_WHAT TO DO:_ Only the lines holding the string "will" are needed; copy each of them from the data.

(RECORDS PROVIDED Opens)

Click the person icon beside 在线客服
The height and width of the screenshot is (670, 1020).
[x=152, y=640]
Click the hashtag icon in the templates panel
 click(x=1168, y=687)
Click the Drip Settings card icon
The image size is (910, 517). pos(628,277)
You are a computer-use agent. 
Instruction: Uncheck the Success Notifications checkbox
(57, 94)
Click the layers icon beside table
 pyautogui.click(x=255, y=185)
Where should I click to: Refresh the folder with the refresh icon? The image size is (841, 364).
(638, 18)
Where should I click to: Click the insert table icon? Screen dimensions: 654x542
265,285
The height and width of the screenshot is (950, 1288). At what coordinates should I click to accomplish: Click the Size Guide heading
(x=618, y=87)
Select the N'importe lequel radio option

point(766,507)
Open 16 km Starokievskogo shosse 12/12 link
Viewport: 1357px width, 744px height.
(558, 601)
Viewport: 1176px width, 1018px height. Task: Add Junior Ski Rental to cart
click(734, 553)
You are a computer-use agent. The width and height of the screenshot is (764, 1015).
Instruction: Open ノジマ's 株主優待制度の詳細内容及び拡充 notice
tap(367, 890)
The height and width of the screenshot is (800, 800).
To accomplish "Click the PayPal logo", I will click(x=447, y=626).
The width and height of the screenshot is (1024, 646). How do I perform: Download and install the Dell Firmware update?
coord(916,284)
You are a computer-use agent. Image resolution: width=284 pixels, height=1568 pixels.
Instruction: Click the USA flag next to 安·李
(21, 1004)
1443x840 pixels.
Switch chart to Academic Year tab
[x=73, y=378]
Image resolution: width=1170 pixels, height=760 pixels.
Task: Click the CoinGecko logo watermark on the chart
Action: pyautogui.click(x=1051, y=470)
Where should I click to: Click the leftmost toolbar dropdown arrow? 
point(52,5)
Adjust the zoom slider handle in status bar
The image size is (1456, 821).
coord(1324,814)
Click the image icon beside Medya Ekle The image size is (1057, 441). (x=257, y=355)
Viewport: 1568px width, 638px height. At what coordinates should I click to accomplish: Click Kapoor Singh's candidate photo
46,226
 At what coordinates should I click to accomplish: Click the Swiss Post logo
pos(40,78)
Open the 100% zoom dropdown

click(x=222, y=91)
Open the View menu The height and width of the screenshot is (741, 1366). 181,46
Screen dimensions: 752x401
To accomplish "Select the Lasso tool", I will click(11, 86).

(RECORDS PROVIDED Closes)

_RESPONSE BELOW:_
To accomplish "Click the PayPal logo", I will click(x=447, y=626).
To accomplish "Select the Lasso tool", I will click(11, 86).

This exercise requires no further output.